● WHAT IS REQUIRED
Every line of the entries below from the one containing "This screenshot has width=791, height=397." to the one containing "Open the user profile photo", both ends included, must be written out exactly. No other line belongs in the answer.

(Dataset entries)
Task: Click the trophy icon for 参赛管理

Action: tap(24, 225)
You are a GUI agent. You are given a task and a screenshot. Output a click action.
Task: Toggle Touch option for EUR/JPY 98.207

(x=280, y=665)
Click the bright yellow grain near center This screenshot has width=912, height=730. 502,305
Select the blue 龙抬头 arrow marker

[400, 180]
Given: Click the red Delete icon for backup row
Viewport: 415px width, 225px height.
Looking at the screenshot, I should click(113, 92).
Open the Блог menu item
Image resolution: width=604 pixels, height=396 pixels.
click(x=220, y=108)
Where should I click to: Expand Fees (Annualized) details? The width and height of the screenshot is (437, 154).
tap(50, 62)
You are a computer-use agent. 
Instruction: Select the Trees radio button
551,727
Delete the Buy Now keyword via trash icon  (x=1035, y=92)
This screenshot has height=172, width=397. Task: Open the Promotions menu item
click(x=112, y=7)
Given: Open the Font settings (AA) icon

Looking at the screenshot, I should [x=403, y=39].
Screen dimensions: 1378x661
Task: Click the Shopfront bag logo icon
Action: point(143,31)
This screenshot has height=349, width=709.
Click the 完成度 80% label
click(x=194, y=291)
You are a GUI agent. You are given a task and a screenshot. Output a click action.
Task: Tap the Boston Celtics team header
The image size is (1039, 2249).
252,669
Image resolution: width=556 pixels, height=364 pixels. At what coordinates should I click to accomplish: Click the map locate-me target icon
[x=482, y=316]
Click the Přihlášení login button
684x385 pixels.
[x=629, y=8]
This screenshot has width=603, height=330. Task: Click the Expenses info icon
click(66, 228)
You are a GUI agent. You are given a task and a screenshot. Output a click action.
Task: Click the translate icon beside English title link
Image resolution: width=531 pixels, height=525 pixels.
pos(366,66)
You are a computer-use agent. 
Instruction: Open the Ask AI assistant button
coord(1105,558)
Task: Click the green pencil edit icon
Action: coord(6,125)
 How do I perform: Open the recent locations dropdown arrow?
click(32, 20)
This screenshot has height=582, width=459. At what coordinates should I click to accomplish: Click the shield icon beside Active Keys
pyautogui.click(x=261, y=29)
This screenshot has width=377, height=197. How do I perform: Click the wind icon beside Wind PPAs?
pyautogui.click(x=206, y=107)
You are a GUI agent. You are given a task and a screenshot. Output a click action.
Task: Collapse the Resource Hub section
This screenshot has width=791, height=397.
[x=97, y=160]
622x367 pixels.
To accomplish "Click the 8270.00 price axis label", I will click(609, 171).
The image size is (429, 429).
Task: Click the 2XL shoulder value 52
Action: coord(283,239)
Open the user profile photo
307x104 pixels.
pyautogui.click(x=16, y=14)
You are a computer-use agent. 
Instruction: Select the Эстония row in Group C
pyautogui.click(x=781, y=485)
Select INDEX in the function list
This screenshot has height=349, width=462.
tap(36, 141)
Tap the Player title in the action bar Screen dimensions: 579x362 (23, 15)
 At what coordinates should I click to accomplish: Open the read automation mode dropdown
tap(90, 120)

● WRITTEN REPLY
This screenshot has width=791, height=397.
[x=97, y=160]
622x367 pixels.
To accomplish "Click the 8270.00 price axis label", I will click(609, 171).
The image size is (429, 429).
Task: Click the 2XL shoulder value 52
Action: coord(283,239)
Open the user profile photo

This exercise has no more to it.